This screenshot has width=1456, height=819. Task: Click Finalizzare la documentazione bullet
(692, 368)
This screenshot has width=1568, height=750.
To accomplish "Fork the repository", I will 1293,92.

==================================================

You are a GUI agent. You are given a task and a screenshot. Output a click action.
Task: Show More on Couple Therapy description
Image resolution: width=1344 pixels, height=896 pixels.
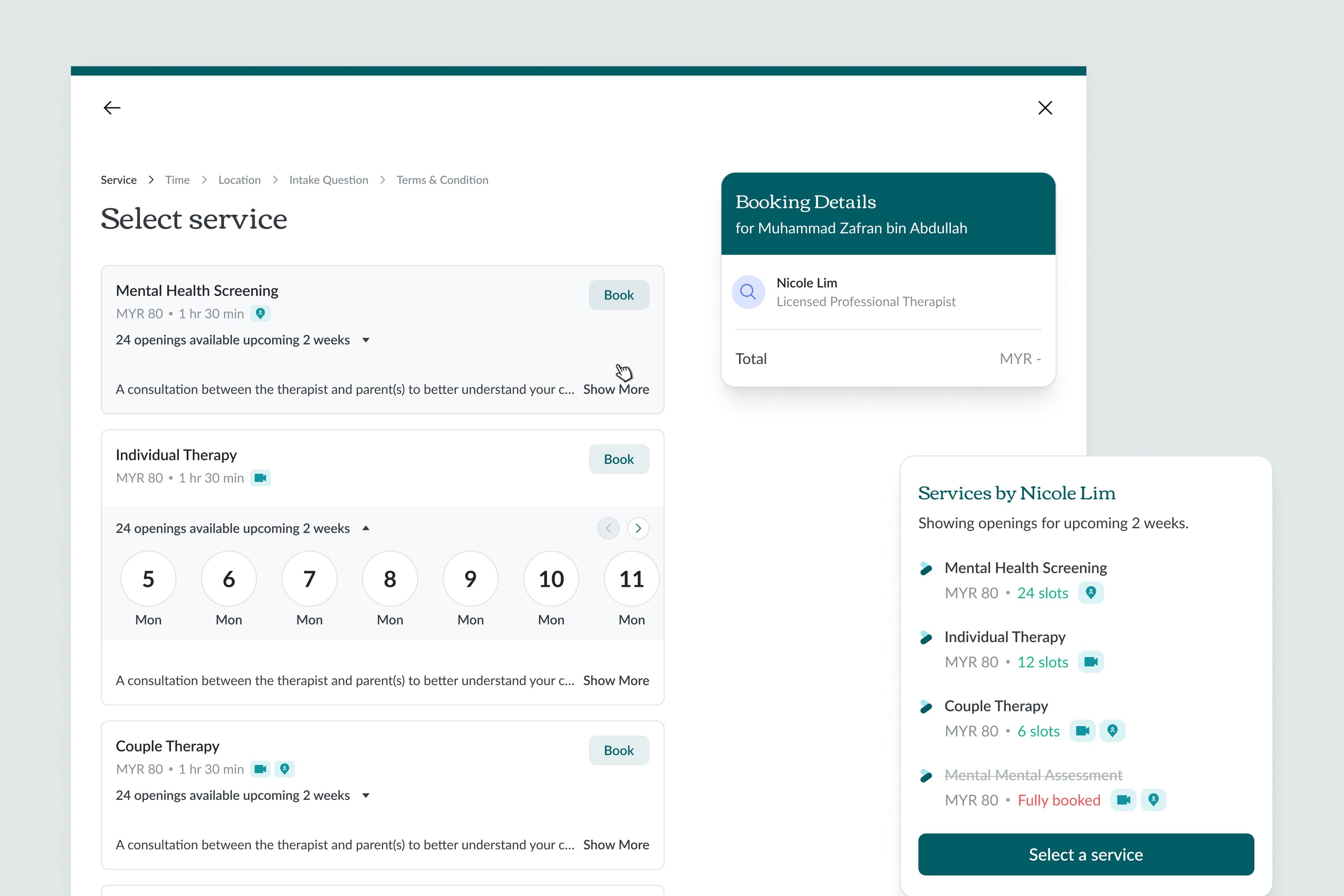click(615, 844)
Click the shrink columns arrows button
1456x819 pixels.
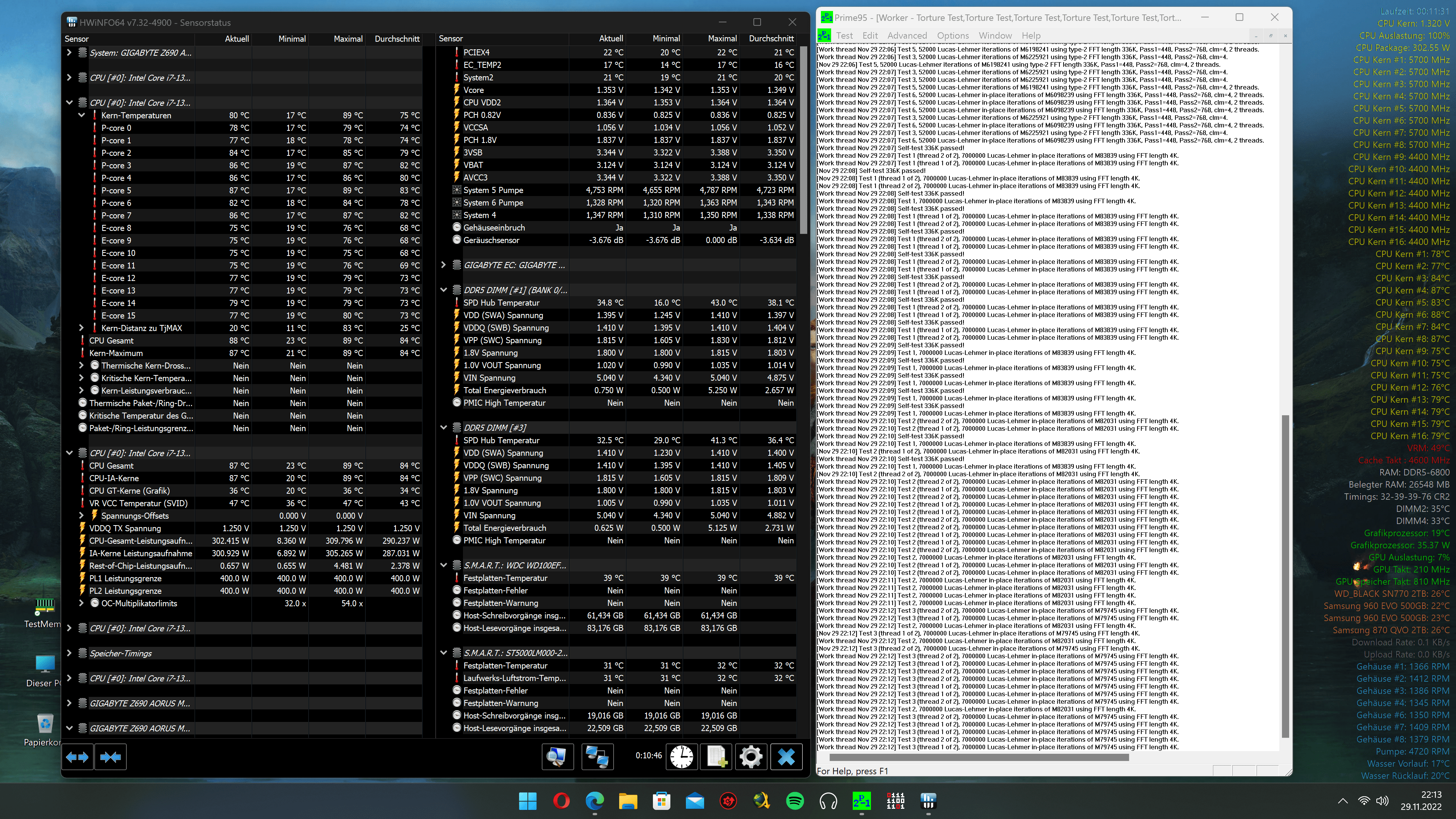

==================================================

» Exercise objective:
Would you print exactly, and only, the lines of the data above from the line with "Click the shrink columns arrows button" through the line with "1456x819 pixels.", inclusive?

» Response:
Click the shrink columns arrows button
1456x819 pixels.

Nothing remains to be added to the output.